The Queen's Coronation dress, designed by British Fashion designer Norman Hartnell, was made of white satin and embroidered with the emblems of the United Kingdom and the Commonwealth in gold and silver thread.
Since the Coronation, The Queen has worn the Coronation dress six times including the Opening of Parliament in New Zealand and Australia in 1954.
The Royal family leaving Westminster Abbey, following the 60th anniversary service to mark the coronation in 2013.
The Queen's robes were held by her coronation Maids of Honour: Lady Rosemary Muir, Lady Anne Glenconner, Lady Moyra Campbell, Lady Mary Russell, Lady Jane Rayne and Baroness Willoughby de Eresby.

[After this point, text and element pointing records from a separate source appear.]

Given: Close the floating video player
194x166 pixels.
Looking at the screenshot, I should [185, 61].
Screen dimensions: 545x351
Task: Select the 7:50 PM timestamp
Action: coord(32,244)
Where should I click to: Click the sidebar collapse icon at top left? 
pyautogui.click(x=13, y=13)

They were extremely famous at the time, later referring to themselves as the Spice Girls of the 1950s.
The Queen and the Duke of Edinburgh, Prince Philip, in the Gold State Coach, pass cheering crowds on the Queen Victoria Memorial, outside Buckingham Palace.
A close up of the Queen leaving her coronation - she later admitted that she very much disliked the golden carriage, describing riding in it as 'horrible' and extremely uncomfortable.

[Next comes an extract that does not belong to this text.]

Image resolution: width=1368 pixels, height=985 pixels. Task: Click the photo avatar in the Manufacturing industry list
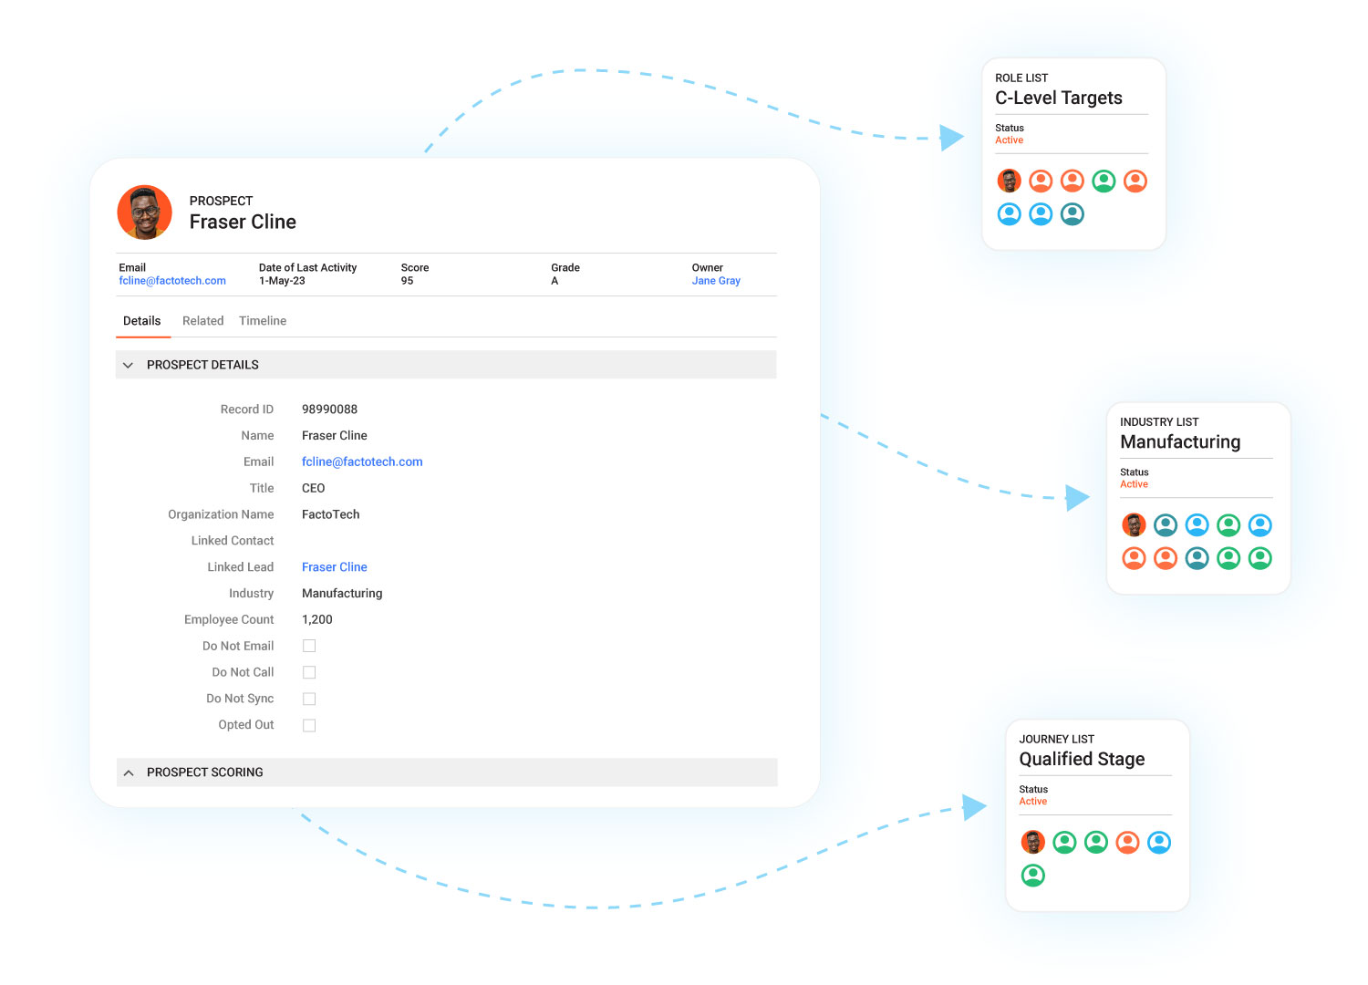(1134, 524)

Queen Elizabeth II and Prince Philip pictured after her coronation, on the balcony at Buckingham Palace.
Following her coronation, the Queen made a broadcast in the evening, reflecting on the events of the day, thanking the public for their support and promising to serve the nation. A section from her speech is as follows:
"Throughout this memorable day I have been uplifted and sustained by the knowledge that your thoughts and prayers were with me. I have been aware all the time that my peoples, spread far and wide throughout every continent and ocean in the world, were united to support me in the task to which I have now been dedicated with such solemnity...
"As this day draws to its close, I know that my abiding memory of it will be, not only the solemnity and beauty of the ceremony, but the inspiration of your loyalty and affection. I thank you all from a full heart. God bless you all."